◆ What you will do ◆
Every line of the records below should be restated exactly.

(Material shown)

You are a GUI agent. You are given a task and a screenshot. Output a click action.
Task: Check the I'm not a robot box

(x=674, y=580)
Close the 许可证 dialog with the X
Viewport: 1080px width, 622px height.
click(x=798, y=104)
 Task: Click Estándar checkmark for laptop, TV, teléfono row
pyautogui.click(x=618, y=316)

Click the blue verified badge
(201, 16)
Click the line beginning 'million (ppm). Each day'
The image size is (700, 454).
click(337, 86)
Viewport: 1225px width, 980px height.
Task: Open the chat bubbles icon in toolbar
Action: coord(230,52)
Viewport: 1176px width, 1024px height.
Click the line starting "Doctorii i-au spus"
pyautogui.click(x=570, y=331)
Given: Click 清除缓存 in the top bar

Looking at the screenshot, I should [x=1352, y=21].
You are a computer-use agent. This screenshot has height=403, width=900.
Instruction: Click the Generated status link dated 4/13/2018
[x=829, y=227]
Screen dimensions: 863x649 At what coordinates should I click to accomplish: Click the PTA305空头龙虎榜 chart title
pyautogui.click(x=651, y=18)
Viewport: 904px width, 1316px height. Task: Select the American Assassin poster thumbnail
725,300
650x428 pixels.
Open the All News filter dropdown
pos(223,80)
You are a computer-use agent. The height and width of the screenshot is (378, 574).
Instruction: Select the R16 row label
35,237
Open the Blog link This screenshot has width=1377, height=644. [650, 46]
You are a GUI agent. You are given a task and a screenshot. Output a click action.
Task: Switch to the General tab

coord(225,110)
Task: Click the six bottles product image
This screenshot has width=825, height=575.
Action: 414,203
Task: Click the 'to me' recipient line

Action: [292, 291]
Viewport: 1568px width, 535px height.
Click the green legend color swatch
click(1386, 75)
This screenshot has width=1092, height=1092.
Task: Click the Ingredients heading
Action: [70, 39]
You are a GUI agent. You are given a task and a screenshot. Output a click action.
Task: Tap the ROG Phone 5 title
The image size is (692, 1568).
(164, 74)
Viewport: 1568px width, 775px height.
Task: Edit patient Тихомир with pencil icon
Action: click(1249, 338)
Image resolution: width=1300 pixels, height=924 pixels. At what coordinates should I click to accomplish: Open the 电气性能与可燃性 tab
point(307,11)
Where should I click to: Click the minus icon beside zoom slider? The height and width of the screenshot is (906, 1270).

(End Material shown)

◆ Answer box ◆
You are a GUI agent. You are given a task and a screenshot. Output a click action.
Task: Check the I'm not a robot box

(x=674, y=580)
Close the 许可证 dialog with the X
Viewport: 1080px width, 622px height.
click(x=798, y=104)
 Task: Click Estándar checkmark for laptop, TV, teléfono row
pyautogui.click(x=618, y=316)

Click the blue verified badge
(201, 16)
Click the line beginning 'million (ppm). Each day'
The image size is (700, 454).
click(337, 86)
Viewport: 1225px width, 980px height.
Task: Open the chat bubbles icon in toolbar
Action: coord(230,52)
Viewport: 1176px width, 1024px height.
Click the line starting "Doctorii i-au spus"
pyautogui.click(x=570, y=331)
Given: Click 清除缓存 in the top bar

Looking at the screenshot, I should [x=1352, y=21].
You are a computer-use agent. This screenshot has height=403, width=900.
Instruction: Click the Generated status link dated 4/13/2018
[x=829, y=227]
Screen dimensions: 863x649 At what coordinates should I click to accomplish: Click the PTA305空头龙虎榜 chart title
pyautogui.click(x=651, y=18)
Viewport: 904px width, 1316px height. Task: Select the American Assassin poster thumbnail
725,300
650x428 pixels.
Open the All News filter dropdown
pos(223,80)
You are a computer-use agent. The height and width of the screenshot is (378, 574).
Instruction: Select the R16 row label
35,237
Open the Blog link This screenshot has width=1377, height=644. [650, 46]
You are a GUI agent. You are given a task and a screenshot. Output a click action.
Task: Switch to the General tab

coord(225,110)
Task: Click the six bottles product image
This screenshot has width=825, height=575.
Action: 414,203
Task: Click the 'to me' recipient line

Action: [292, 291]
Viewport: 1568px width, 535px height.
Click the green legend color swatch
click(1386, 75)
This screenshot has width=1092, height=1092.
Task: Click the Ingredients heading
Action: [70, 39]
You are a GUI agent. You are given a task and a screenshot. Output a click action.
Task: Tap the ROG Phone 5 title
The image size is (692, 1568).
(164, 74)
Viewport: 1568px width, 775px height.
Task: Edit patient Тихомир with pencil icon
Action: click(1249, 338)
Image resolution: width=1300 pixels, height=924 pixels. At what coordinates should I click to accomplish: Open the 电气性能与可燃性 tab
point(307,11)
Where should I click to: Click the minus icon beside zoom slider? The height and width of the screenshot is (906, 1270).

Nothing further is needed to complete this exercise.